Fim da escala 6x1 pode começar a valer no segundo semestre, diz Hugo Motta
Proposta que reduz a jornada semanal para 40 horas foi aprovada pela Câmara e aguarda análise do Senado
30 MAI 2026 • POR Sarah Chaves • 16h32A proposta que acaba com a escala de trabalho 6x1 e reduz a jornada semanal de 44 para 40 horas pode começar a valer já no segundo semestre deste ano. A expectativa foi manifestada pelo presidente da Câmara dos Deputados, Hugo Motta (Republicanos-PB), após a aprovação da Proposta de Emenda à Constituição (PEC) em dois turnos na Câmara. O texto agora será analisado pelo Senado.
Segundo Motta, a mudança será implementada de forma gradual. A proposta prevê uma primeira redução de duas horas na jornada de trabalho 60 dias após a promulgação da emenda. Caso seja aprovada pelos senadores, a PEC será promulgada pelo Congresso Nacional.
“Eu espero e confio, acredito que o Senado dará agilidade nessa tramitação para que, quem sabe aí já no segundo semestre, esses trabalhadores e trabalhadoras do Brasil já possam ter a implementação dessa nova relação”, afirmou.
A medida deve beneficiar mais de 37 milhões de trabalhadores. De acordo com o presidente da Câmara, três pontos foram considerados essenciais durante a discussão da proposta: a redução da jornada para 40 horas semanais, o fim da escala 6x1, garantindo dois dias de descanso, e a manutenção dos salários.
Motta classificou a aprovação como um marco nas relações de trabalho, destacando que a última grande mudança na jornada ocorreu durante a Constituição de 1988. Ele também afirmou que a medida poderá trazer impactos positivos na qualidade de vida dos trabalhadores, especialmente para mulheres que conciliam trabalho e responsabilidades familiares.
Ao comentar críticas sobre possíveis impactos na produtividade, o deputado defendeu que o desempenho da economia depende de fatores como tecnologia, inovação, redução da burocracia e estímulo ao empreendedorismo. Segundo ele, trabalhadores mais descansados tendem a produzir melhor.

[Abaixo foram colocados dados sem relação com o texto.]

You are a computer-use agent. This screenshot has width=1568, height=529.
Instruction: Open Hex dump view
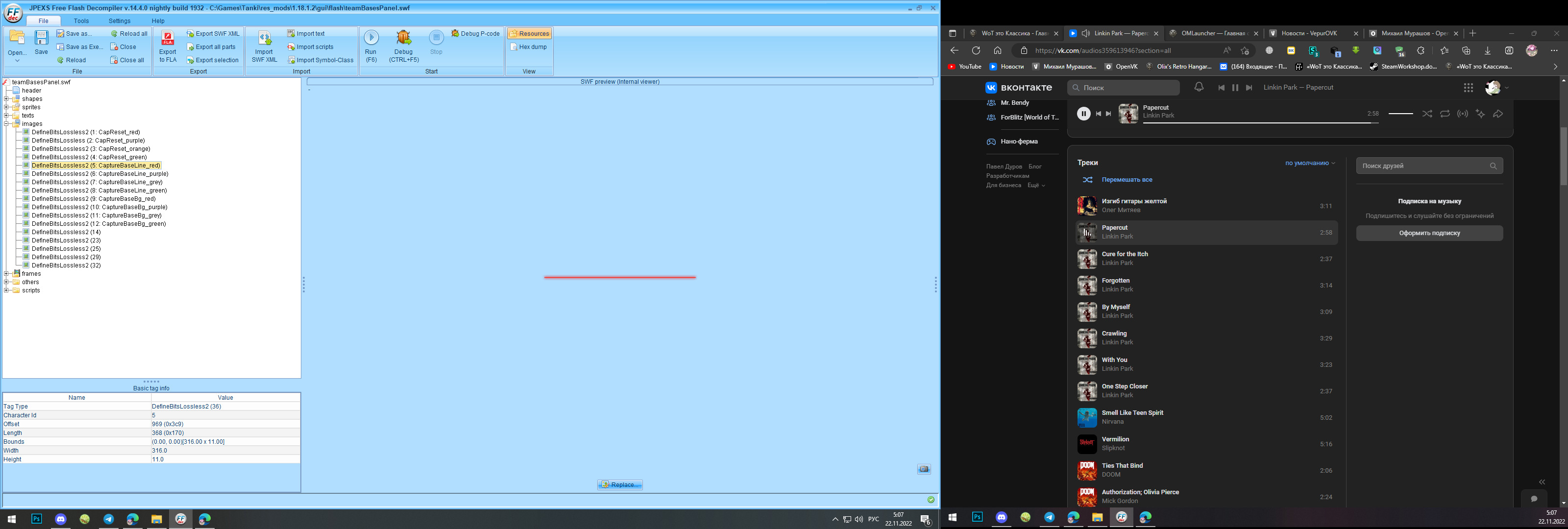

O presidente da Câmara informou ainda que o Congresso pretende discutir projetos complementares para auxiliar setores que possam enfrentar dificuldades na adaptação às novas regras. Entre as prioridades da pauta econômica, ele citou medidas voltadas aos microempreendedores individuais (MEIs) e às empresas do Simples Nacional, incluindo a atualização do limite de faturamento e a flexibilização de regras para contratação de funcionários.